The Congress for a New Urbanism is meeting in Dallas this weekend, and TAC’s New Urbs will be there, hosting what looks to be an awesome panel tomorrow afternoon:

Friday will be official New Urbs day down in Dallas, as we will be hosting a panel from 3:45-5:00 on “Bipartisan Placemaking: Reaching Conservatives”:

Community building, placemaking, traditional neighborhood design. Good urbanism should hold a deep appeal across the political spectrum, but too often gets roadblocked by unproductive stereotypes. The American Conservative magazine joins CNU co-founder Andres Duany and Strong Town’s Chuck Marohn in a discussion on how to bridge the urbanism divide and how to engage community-oriented conservatives at the local and national levels.

If you will be attending CNU, please come and join our discussion. TAC national editor Benjamin Schwarz and I will be joined by frequent New Urbs contributor (read his new article from the print magazine here) and StrongTowns president Chuck Marohn, along with one of New Urbanism’s true icons, architect and NU pioneer Andres Duany, for a fast-paced, free-flowing conversation about overcoming the conservatism-good urbanism divide. …

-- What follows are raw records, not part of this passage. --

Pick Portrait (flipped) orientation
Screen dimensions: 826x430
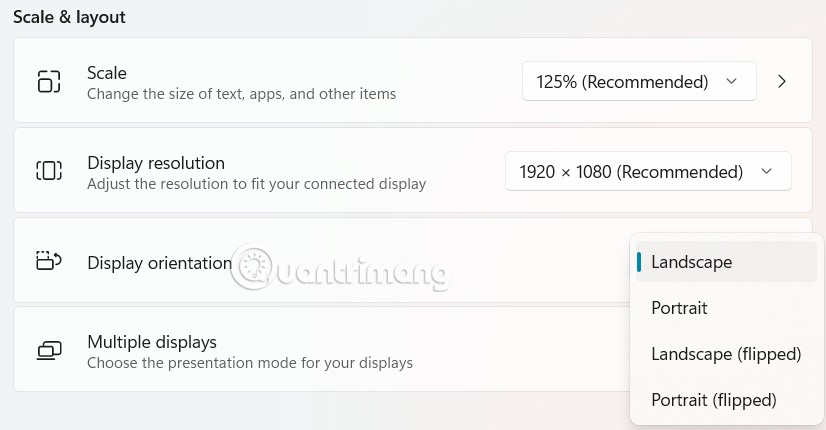point(726,400)
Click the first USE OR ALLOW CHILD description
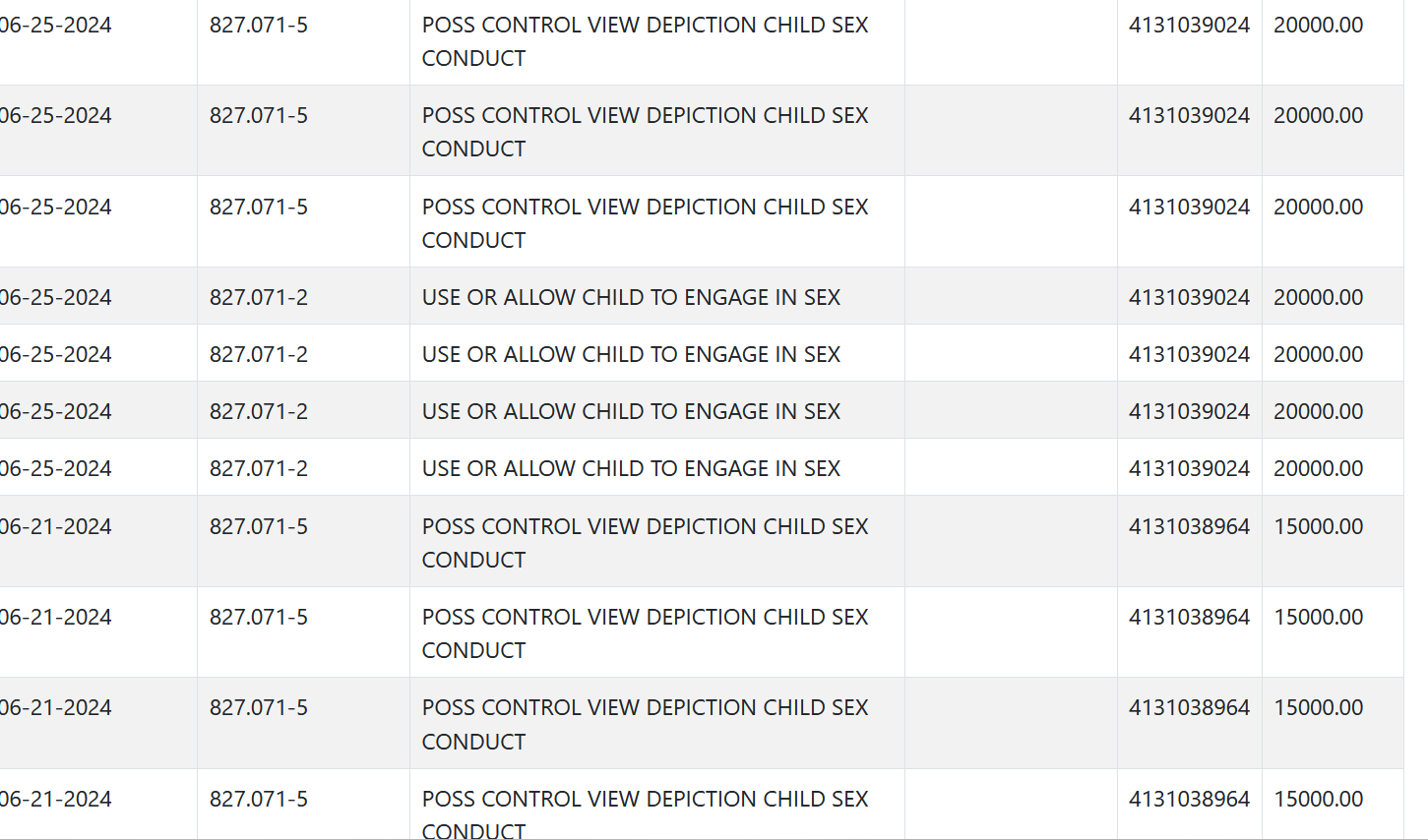Image resolution: width=1428 pixels, height=840 pixels. click(631, 297)
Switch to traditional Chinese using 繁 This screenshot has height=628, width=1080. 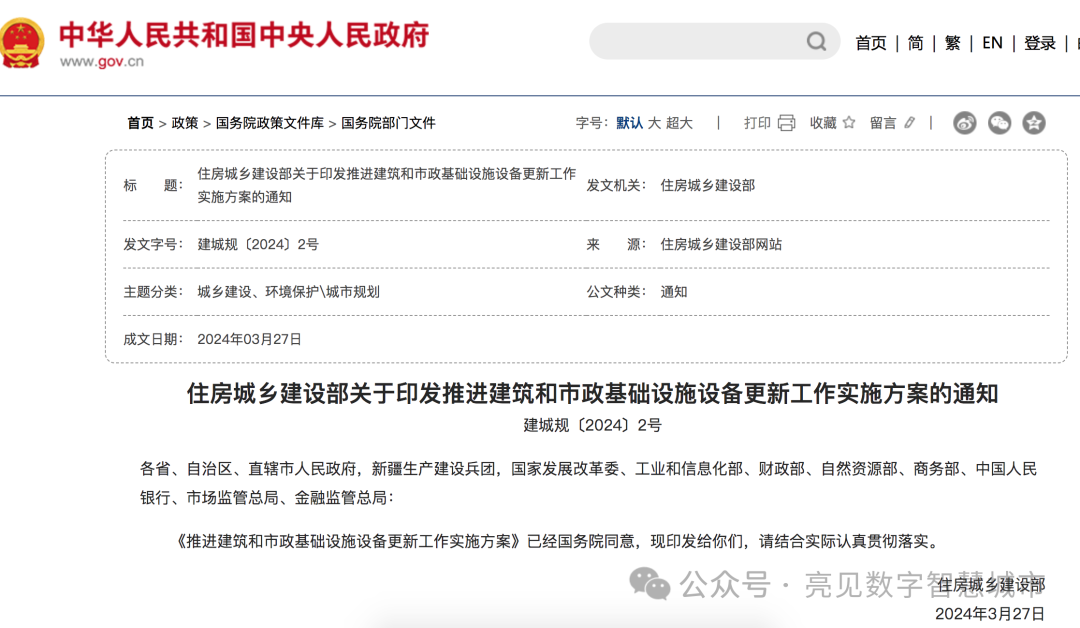click(952, 43)
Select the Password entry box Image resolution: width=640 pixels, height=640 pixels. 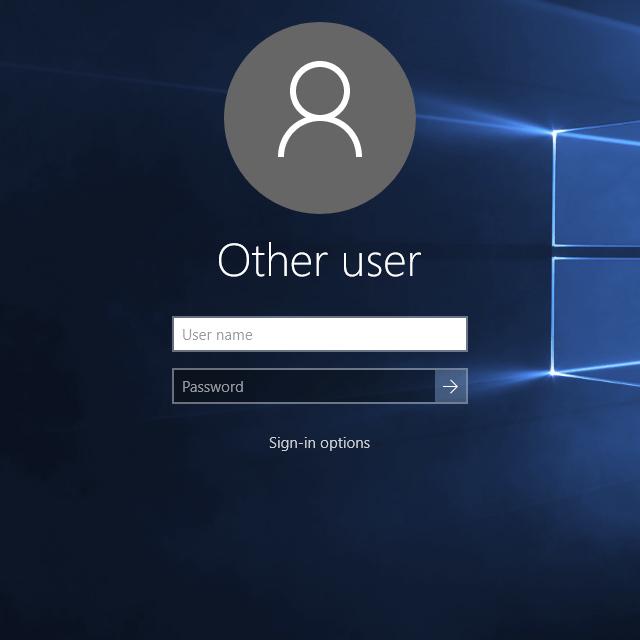point(304,387)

After the panel, for any readers in the Dallas area who won’t be attending the Congress (and for those who are!), New Urbs will be hosting an evening reception from 5:00 to 7:00 at D Magazine’s gorgeous downtown offices, overlooking the cityscape from the 21st floor as the sun starts to set.

Amid the Texas BBQ appetizers and beer and wine from Dallas’s own Sonny Bunch’s Smokehouse, Benjamin Schwarz will sit down for a brief conversation with a man who should be very familiar to long-time TAC readers, Wick Allison. In addition to being the chairman of our board now, formerly our president, Allison is the chairman and publisher of D Magazine and a driving force between the Coalition for a New Dallas, a PAC formed to champion the revitalization of Dallas’s downtown neighborhoods and the necessary tear-out of I-395.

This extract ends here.